L’autoroute du Pamir a longtemps été une route pour le trafic de drogue illicite en provenance d’Afghanistan , mais les sanctions – contre le gouvernement taliban en Afghanistan et la Russie pour l’invasion de l’Ukraine – ont sans doute intensifié l’ensemble unique de circonstances géopolitiques au GBAO.
De vastes portions d’héroïne, provenant des champs de pavot afghans, sont passées en contrebande le long des routes tadjikes depuis l’Afghanistan vers le Kirghizistan en route vers la Russie et l’Europe. Les sanctions, la sécheresse et la famine sévère ont conduit à un désespoir accru parmi les agriculteurs afghans, ce qui a amplifié le besoin de sources de revenus alternatives, ouvrant la voie à une production accrue d’opium . Pour les chômeurs du Pamir, la contrebande de drogue sur la route d’Osh, au Kirghizistan, peut être un travail lucratif.
“Les gens se retrouvent sans autre choix, désespérés”, me dit Adis, un berger du Pamir résidant à Alichur, une ville frontalière du Pamir, plus proche du Xinjiang, en Chine, et d’Osh que de Douchanbé. « La survie dans le Pamir dépend de l’accès à la farine, à l’essence et au fourrage pour les animaux. Pour cela, vous avez besoin d’argent, et quand les prix de tout ont explosé ces dernières années, qu’attendez-vous des gens ? »

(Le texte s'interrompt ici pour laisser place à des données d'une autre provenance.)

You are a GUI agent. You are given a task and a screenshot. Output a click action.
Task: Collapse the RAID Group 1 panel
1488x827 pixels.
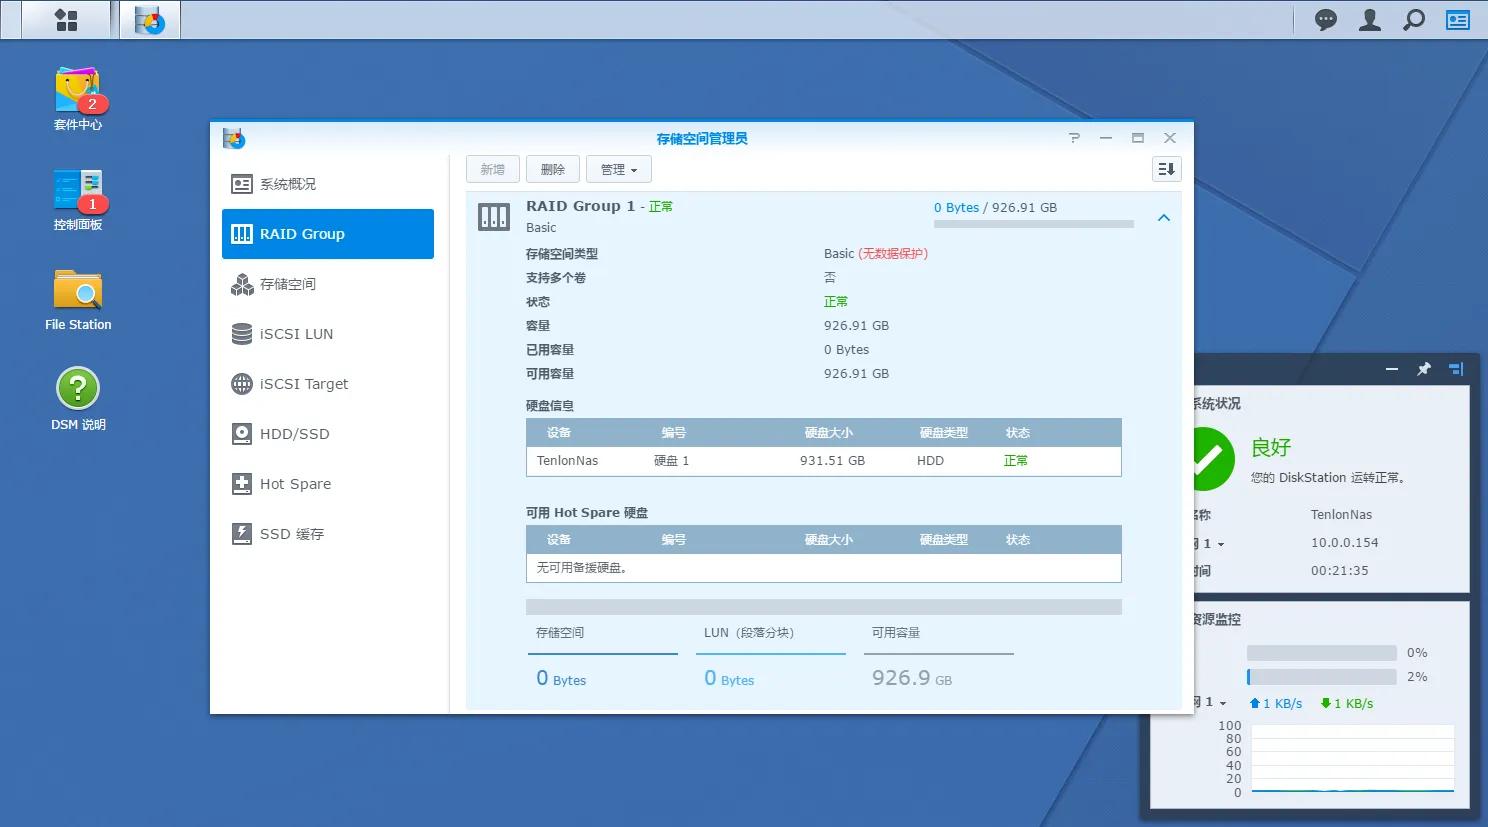tap(1163, 216)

La dernière répression du gouvernement tadjik s’inscrit dans une logique selon laquelle Douchanbé continue de cibler les forces de l’opposition et les autorités locales par des moyens agressifs, souvent sous le couvert de la « lutte contre le terrorisme ». Plus à l’est, au Xinjiang, les autorités chinoises ont accru leur présence militaire le long de la frontière tadjike, suscitant des inquiétudes chez certains à Moscou quant à la diminution de l’emprise stratégique russe sur le «toit du monde».
La dernière vague de répression n’a pas conduit à un large retour de bâton au Tadjikistan, mais le gouvernement tadjik court le risque de déclencher une réaction violente à chaque répression. Douchanbé pourrait continuer à justifier la répression sous la bannière du « contre-terrorisme », mais cela pourrait aussi faire éclater le ballon de la stabilité autoritaire forcée.

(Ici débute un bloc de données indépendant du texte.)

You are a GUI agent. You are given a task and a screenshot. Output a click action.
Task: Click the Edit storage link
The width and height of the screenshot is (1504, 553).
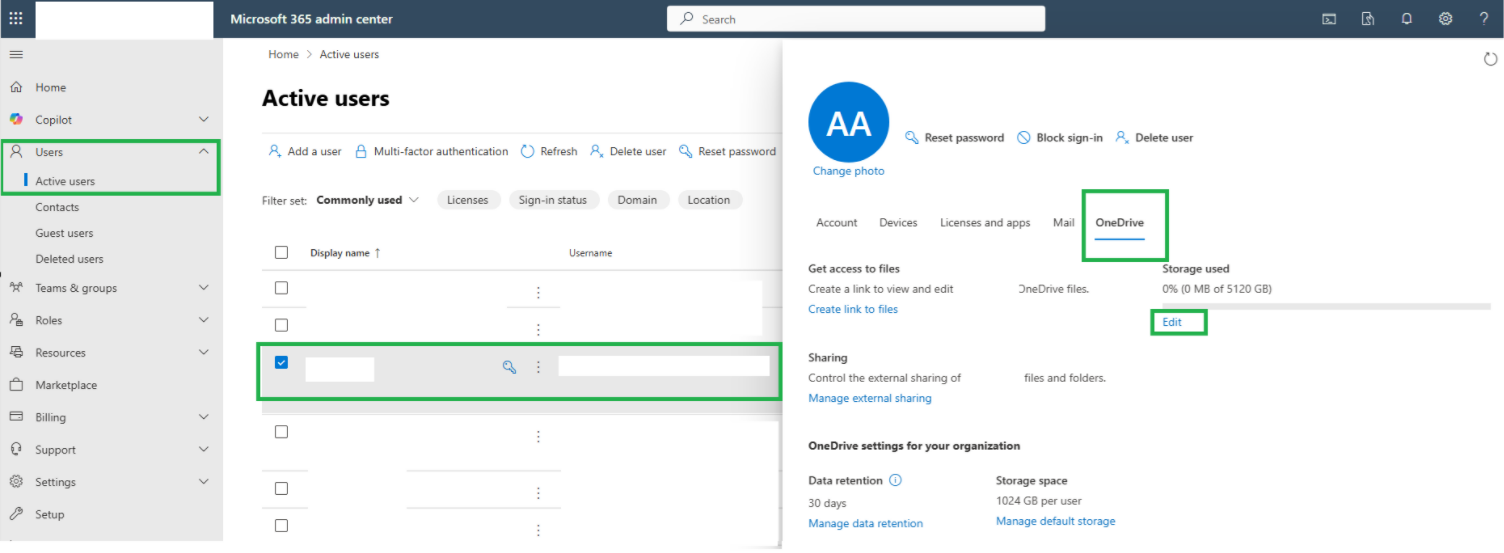(1172, 322)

La table est donc mise pour que le GBAO reste un hotspot géopolitique, coincé entre le régime répressif chinois au Xinjiang, le gouvernement central tadjik à Douchanbé et ses patrons en Russie, et la situation troublée en Afghanistan. Et à travers tout cela, les habitants de GBAO continueront à vivre parmi les sommets et les vallées des montagnes du Pamir, en regardant couler la rivière Panj.
« Soit nous attendons un avenir meilleur, soit nous en construisons un nous-mêmes », conclut Adis. « Les Pamiris ont toujours été isolés et dépendants d’eux-mêmes ; ces dernières années ne changent rien à cela.